The Responses API allows developers to integrate these tools to enhance retrieval-augmented generation (RAG) applications. 
By combining file search with web search, users can leverage structured internal knowledge while also retrieving real-time 
information from external sources, ensuring comprehensive and up-to-date responses. 

In [23]:
combined_search_response = client.responses.create(
    model="gpt-4o",  # or another supported model
    input= query,
    temperature = 0,
    instructions="Retrieve the results from the file search first, and use the web search tool to expand the results with news resources",
    tools=[{
        "type": "file_search",
        "vector_store_ids": [vector_store_id],
    },
        {
            "type": "web_search"
        }
    ]
)

In [24]:
display(Markdown(combined_search_response.output_text))

Recent developments in generative AI include several key advancements and initiatives:

1. **Enterprise Platforms**: Quantiphi's generative AI platform, Baioniq, has been recognized for its excellence, indicating a focus on enterprise-ready solutions.

2. **Collaborations**: Clario is working with AWS to enhance clinical data analysis using generative AI, showcasing the integration of AI in healthcare.

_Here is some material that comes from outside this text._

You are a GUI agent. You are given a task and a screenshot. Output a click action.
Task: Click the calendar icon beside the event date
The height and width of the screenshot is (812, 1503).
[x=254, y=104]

3. **Competitions and Events**: Dubai AI Week 2025 is set to host a major generative AI championship, highlighting the growing interest and investment in AI competitions.

4. **Technological Advancements**: AMD has introduced Amuse 3.0, a generative AI model developed in collaboration with StabilityAI, emphasizing improvements in speed and performance.

5. **Regulatory Discussions**: There is an ongoing call for the development of local laws to govern generative AI, reflecting the need for regulatory frameworks.

6. **Industry Applications**: Generative AI is being used to drive sales and growth in healthcare and pharma, as demonstrated by MASORI Therapeutics.

These developments illustrate the diverse applications and rapid evolution of generative AI across different sectors.